Thanks to the California Air Resources Board, there are cost-saving incentives available to accelerate the commercial vehicle transition to zero-emission technologies. California is leading the way with California’s Hybrid and Zero-Emission Truck and Bus Voucher Incentive Project (HVIP) which provides point-of-sale vouchers to make vehicles more affordable. For example, with a BEV voucher valued between $120,000 and $186,000, a customer can pay approximately the same purchase price as a diesel truck yet have the benefits of electric. Tom’s Truck Center team members work closely with HVIP and other incentive partners and are well-versed in the EV commercial marketplace and charging infrastructure options to assist customers.
UL Solutions & Korea Testing Certification Institute Partner
UL Solutions, a global leader in applied safety science, and the Korea Testing Certification Institute (KTC) signed a memorandum of understanding (MoU) in Washington, DC to collaborate on the safety and performance evaluation and global market access of electric vehicle (EV) chargers.

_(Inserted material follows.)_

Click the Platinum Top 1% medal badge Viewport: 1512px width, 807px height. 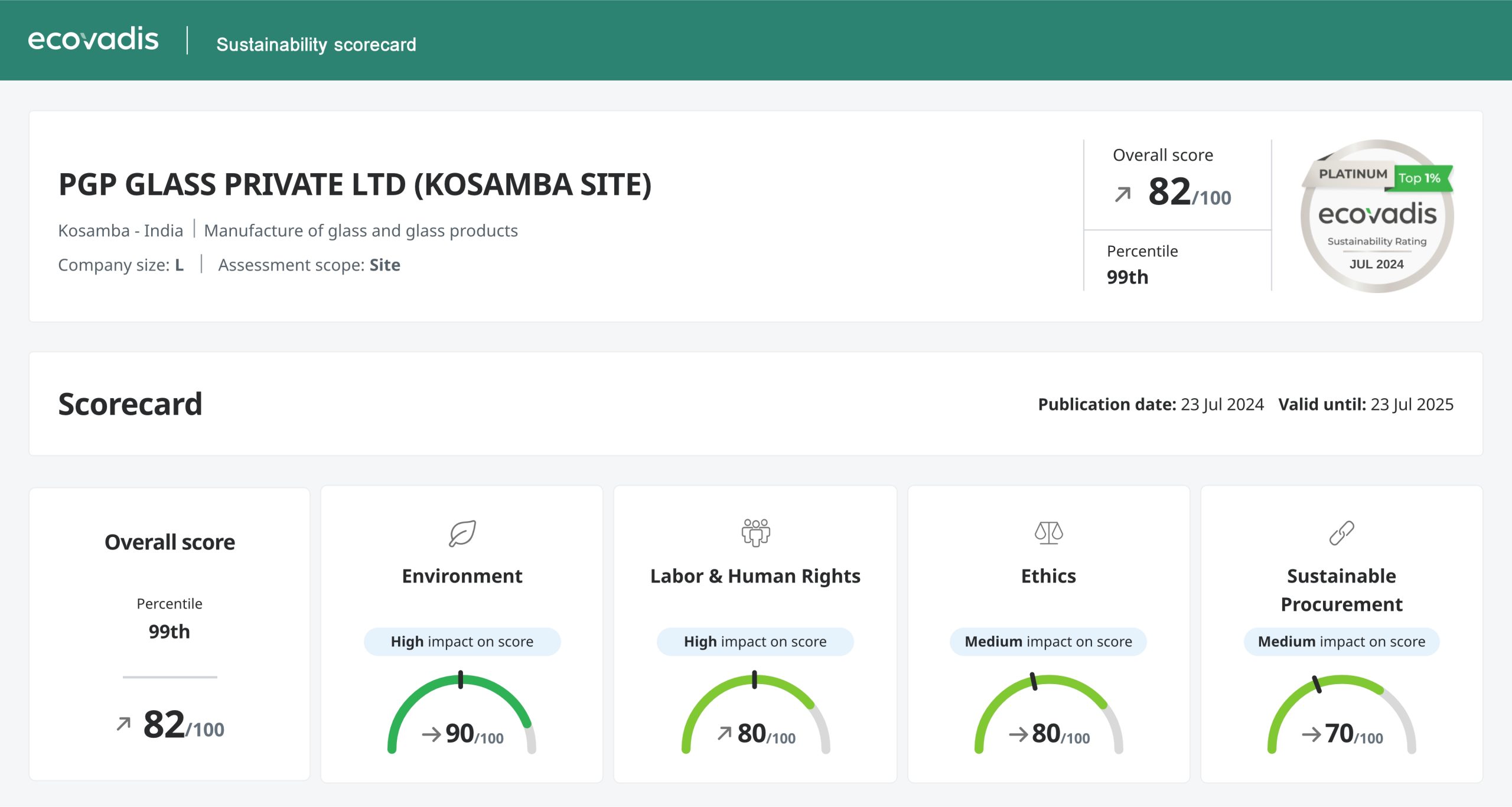[1377, 216]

The relationship sets the stage to help Korean manufacturers meet the growing demand for EV chargers as EV adoption rises in the U.S.
With this agreement, UL Solutions and KTC can assist Korean electric charger manufacturers in obtaining ENERGY STAR® certification. KTC has been approved by the U.S. Environmental Protection Agency (EPA) to test for the ENERGY STAR® program. A joint program of the EPA and the U.S. Department of Energy (DOE), ENERGY STAR® identifies top-performing, cost-effective products, homes and buildings, and helps consumers, businesses and industry save money and protect the environment through the adoption of energy-efficient products and practices. The MoU between UL Solutions and KTC supports Korean EV charger manufacturers in obtaining ENERGY STAR® certification without sending samples overseas, resulting in time and cost savings.
In addition, UL Solutions and KTC have pledged to collaborate on EV battery safety and performance evaluation to help Korean manufacturers develop and export EV battery products.